“Aquela carne era uma maravilha”

Antigamente, não vinha cá ninguém vender carne nenhuma. Criávamos aí umas galinhazitas. Às vezes, aparecia uma mulher da Benfeita a vender sardinha e, como não havia dinheiro, era com os ovos que se pagavam as sardinhas. Eles deixavam as sardinhas e a gente adiantava-lhes os ovos. Era assim, não havia dinheiro! É verdade. Às vezes, vinha a raposa e comia as galinhas. Lá iam as galinhas, lá ia tudo.

Vinham cá poucos, muito poucos, vender coisas. Agora, vêm aí duas pessoas vender sardinha todas as semanas. Se for preciso, duas vezes. Vêm os da carne duas vezes também. Dois carros. Vem a fruta duas vezes. Naquele tempo, não vinha cá nada. Nem padeiro. Só havia o que se cozia aí nos fornozitos. A broazita. Quem a tinha para cozer. Porque havia muita gente que não tinha.

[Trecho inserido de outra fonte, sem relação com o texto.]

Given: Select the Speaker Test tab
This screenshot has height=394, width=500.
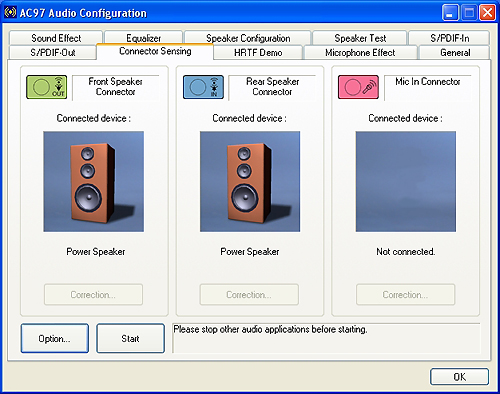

Por isso, cada um criava e matava o seu porcozito. Agora, não pode haver animais. Naquele tempo, às vezes até dormiam por cima e o porco por baixo, na loja. Não raro. No Inverno, quando estava o tempo frio é que matavam os porcos. Era giro. O porco era agarrado e estendido em cima do banco e o matador, com a faca, matava. Um segurava, o outro matava. Depois aquilo era chamuscado, pendurado e aberto. Deixavam arrefecer, porque a carne não convinha ser cortada a quente. Ao outro dia, desmanchavam. Uns enchiam um bucho - ou como é que eles chamavam aquilo - e outros coziam. Convidavam a família e iam comer. Aquele bocado de carne de porco na sopa - não muito cozida - era uma maravilha. Agora, um gajo come qualquer carne e não sabe a nada. Naquele tempo era uma maravilha.